## [Dataset records]
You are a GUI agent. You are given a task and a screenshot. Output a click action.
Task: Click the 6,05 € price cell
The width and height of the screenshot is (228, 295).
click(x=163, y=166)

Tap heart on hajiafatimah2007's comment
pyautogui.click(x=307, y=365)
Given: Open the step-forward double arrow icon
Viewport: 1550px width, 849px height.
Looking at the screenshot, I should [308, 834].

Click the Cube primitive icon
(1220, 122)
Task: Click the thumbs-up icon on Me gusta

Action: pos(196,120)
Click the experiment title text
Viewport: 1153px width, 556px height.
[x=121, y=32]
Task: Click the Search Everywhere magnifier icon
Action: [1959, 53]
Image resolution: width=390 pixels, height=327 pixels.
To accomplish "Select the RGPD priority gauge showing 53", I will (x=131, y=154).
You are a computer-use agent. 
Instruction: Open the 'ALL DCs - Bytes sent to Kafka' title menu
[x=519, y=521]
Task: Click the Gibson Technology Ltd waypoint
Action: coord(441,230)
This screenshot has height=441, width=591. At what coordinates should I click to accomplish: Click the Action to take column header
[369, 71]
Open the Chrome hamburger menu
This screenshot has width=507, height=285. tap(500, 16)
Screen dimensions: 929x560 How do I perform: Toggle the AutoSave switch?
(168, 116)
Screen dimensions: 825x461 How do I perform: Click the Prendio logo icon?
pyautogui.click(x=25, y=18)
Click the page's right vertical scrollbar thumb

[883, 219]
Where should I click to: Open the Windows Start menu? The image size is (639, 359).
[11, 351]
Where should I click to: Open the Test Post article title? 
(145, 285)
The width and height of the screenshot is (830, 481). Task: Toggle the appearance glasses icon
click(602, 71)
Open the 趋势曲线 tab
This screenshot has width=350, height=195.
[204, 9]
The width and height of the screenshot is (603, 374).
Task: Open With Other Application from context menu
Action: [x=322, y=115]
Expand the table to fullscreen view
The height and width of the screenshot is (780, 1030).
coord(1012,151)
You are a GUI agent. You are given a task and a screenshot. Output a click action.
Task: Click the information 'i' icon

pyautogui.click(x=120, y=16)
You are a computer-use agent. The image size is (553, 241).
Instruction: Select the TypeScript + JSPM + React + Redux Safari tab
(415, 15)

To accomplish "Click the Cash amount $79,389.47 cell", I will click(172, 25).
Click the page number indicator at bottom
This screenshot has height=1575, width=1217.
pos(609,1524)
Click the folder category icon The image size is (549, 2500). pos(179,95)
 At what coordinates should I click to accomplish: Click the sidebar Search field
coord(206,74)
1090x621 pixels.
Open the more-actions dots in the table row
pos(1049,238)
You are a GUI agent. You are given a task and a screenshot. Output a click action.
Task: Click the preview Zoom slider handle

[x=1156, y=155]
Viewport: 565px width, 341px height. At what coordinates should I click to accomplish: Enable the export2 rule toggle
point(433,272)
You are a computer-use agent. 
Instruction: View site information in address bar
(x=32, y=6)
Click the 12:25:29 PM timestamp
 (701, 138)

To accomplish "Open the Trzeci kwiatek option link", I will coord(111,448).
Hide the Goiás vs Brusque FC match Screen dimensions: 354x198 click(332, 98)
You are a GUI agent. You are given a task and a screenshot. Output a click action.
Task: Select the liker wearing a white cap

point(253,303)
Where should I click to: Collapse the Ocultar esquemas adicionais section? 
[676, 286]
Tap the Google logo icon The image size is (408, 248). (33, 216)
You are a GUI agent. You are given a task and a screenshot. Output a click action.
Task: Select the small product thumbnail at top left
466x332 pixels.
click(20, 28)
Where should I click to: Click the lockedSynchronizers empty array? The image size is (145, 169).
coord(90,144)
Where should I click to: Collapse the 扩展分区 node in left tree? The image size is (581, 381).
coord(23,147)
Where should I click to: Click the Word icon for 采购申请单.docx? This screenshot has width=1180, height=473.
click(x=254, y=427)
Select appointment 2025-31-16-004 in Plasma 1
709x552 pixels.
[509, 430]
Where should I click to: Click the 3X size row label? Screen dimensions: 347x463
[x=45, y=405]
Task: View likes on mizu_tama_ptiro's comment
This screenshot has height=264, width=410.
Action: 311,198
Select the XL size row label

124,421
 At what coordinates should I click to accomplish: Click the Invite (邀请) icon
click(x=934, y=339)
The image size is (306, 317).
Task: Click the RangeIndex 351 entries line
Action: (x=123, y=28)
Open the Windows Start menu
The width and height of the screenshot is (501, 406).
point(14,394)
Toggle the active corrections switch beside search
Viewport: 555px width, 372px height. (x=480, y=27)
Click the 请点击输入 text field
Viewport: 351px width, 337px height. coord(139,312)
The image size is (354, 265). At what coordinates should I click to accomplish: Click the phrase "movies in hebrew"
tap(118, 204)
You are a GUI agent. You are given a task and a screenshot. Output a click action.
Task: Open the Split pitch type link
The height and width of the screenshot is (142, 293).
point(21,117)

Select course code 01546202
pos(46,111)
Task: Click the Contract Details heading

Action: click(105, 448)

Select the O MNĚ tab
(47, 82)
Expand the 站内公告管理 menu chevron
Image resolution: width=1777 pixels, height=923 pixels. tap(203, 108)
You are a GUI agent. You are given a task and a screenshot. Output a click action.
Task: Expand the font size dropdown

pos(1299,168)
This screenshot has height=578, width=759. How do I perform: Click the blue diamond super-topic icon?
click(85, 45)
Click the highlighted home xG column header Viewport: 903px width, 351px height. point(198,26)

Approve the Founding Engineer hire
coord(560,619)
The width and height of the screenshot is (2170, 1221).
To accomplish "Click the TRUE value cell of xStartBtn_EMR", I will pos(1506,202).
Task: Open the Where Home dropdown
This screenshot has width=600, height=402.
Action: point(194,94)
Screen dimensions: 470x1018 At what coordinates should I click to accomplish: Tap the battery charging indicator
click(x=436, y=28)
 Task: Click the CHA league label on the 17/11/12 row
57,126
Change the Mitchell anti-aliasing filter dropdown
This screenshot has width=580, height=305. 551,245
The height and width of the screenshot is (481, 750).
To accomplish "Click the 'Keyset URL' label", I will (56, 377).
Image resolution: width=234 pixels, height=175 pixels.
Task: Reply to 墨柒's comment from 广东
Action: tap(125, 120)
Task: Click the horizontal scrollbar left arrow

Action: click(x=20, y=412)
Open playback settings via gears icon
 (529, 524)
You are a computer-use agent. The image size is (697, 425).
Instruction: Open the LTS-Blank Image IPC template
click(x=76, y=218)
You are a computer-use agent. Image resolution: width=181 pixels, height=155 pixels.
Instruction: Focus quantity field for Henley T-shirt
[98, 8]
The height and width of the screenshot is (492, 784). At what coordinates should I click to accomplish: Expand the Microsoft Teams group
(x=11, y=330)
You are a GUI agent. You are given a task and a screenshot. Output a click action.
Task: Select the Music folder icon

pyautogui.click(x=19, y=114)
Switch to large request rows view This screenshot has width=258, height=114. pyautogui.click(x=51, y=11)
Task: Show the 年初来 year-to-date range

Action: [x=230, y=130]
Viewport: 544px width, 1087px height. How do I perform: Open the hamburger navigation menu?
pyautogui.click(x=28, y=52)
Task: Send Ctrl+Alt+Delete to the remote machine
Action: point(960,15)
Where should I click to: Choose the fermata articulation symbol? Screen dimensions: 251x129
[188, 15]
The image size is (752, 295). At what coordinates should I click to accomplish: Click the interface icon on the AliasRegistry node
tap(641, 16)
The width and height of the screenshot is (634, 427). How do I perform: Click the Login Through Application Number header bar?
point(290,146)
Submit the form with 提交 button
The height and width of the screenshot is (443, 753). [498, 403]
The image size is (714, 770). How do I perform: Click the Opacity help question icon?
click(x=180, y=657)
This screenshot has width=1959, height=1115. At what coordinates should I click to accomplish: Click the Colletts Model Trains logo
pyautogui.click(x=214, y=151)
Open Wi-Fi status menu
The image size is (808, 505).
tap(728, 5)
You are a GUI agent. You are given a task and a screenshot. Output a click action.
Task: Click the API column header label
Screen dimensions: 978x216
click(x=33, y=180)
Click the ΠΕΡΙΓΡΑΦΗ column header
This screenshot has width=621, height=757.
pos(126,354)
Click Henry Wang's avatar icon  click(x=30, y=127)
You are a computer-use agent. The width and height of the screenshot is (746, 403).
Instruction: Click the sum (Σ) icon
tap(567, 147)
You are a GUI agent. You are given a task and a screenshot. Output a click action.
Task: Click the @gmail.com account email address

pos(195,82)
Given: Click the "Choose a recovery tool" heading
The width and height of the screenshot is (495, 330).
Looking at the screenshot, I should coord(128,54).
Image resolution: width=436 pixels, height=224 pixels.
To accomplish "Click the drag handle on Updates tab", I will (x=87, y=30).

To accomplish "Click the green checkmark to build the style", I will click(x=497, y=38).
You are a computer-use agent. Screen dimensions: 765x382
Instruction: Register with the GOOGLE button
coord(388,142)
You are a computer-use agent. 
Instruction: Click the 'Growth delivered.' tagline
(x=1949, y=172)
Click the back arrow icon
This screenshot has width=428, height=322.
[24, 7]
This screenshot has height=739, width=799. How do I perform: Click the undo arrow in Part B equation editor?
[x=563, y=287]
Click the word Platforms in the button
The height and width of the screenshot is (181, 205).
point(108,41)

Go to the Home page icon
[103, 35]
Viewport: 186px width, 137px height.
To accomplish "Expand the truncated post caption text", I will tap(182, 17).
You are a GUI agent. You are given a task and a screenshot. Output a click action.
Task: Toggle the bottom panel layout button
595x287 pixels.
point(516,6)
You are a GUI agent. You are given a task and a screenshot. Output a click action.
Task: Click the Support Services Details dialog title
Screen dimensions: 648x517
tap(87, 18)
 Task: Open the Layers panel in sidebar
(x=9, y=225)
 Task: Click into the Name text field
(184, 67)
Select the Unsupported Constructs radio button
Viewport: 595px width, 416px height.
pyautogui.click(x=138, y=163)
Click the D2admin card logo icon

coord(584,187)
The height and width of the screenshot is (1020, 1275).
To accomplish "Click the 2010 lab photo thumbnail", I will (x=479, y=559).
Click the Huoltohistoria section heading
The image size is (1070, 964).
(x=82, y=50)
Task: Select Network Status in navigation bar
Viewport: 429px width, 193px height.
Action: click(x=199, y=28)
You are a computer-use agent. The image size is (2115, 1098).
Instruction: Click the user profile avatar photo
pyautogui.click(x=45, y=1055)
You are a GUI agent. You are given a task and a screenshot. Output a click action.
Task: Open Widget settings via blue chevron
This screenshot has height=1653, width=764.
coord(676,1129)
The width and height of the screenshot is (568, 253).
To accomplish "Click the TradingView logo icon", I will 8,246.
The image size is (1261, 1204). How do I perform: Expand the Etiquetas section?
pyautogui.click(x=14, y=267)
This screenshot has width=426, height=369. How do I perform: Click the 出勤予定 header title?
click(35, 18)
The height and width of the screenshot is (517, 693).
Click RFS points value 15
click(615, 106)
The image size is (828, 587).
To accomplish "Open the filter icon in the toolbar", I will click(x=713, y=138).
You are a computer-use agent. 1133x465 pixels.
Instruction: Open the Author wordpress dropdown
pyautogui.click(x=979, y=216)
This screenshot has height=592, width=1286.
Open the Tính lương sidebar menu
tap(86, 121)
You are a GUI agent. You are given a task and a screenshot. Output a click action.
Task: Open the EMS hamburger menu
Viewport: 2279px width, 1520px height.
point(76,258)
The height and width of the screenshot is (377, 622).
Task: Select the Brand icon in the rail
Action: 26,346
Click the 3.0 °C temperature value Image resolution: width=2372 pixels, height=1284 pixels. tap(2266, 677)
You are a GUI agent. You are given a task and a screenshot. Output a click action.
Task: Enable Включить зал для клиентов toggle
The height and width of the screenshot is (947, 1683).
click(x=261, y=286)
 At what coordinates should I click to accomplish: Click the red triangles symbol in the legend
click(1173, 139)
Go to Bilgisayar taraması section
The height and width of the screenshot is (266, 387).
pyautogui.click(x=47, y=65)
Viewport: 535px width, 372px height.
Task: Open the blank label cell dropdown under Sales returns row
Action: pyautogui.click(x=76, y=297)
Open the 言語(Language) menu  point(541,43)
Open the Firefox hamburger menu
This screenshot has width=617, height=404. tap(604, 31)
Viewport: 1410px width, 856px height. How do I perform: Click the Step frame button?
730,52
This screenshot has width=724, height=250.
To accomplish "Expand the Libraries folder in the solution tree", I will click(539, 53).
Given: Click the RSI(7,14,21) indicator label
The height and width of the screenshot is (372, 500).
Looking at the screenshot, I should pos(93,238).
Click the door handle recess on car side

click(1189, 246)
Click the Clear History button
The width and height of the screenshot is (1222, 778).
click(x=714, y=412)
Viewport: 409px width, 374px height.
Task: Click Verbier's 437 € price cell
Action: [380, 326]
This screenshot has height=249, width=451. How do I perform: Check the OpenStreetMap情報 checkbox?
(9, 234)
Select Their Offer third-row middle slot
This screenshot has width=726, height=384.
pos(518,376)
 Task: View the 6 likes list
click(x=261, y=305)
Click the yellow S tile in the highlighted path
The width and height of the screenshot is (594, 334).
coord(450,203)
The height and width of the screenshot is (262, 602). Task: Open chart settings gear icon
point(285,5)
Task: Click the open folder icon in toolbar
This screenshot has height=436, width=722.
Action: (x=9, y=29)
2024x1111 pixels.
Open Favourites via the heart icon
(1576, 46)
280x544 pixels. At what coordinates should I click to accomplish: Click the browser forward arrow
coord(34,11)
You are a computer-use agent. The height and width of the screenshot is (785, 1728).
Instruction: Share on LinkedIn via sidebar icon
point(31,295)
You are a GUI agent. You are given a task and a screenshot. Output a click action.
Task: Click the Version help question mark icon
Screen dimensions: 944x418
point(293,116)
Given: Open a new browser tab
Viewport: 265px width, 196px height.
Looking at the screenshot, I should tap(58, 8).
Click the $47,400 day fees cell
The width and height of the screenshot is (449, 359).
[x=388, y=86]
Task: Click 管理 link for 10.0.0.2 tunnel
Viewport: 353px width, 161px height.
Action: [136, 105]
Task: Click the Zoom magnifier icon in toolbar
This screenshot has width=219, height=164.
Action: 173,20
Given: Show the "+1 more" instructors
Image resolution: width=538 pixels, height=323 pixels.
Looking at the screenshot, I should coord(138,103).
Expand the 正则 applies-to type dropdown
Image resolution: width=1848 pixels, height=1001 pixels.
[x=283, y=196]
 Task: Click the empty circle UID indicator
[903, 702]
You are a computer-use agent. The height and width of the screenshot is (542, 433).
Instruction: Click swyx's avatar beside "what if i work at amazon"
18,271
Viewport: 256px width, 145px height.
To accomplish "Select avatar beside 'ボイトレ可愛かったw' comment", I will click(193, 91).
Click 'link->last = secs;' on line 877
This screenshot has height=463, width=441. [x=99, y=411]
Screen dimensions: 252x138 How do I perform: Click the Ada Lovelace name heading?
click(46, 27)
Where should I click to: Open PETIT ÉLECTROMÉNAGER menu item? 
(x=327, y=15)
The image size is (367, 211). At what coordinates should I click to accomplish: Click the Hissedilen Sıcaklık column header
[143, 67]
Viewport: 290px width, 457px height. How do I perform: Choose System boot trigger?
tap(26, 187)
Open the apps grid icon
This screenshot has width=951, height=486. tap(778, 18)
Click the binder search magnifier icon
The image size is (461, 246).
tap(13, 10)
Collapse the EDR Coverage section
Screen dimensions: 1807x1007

## [Instructions for the task]
Write out word for word every line from the beginning of the data through the line containing "pyautogui.click(x=307, y=365)", with that line included.

## [Worked answer]
You are a GUI agent. You are given a task and a screenshot. Output a click action.
Task: Click the 6,05 € price cell
The width and height of the screenshot is (228, 295).
click(x=163, y=166)

Tap heart on hajiafatimah2007's comment
pyautogui.click(x=307, y=365)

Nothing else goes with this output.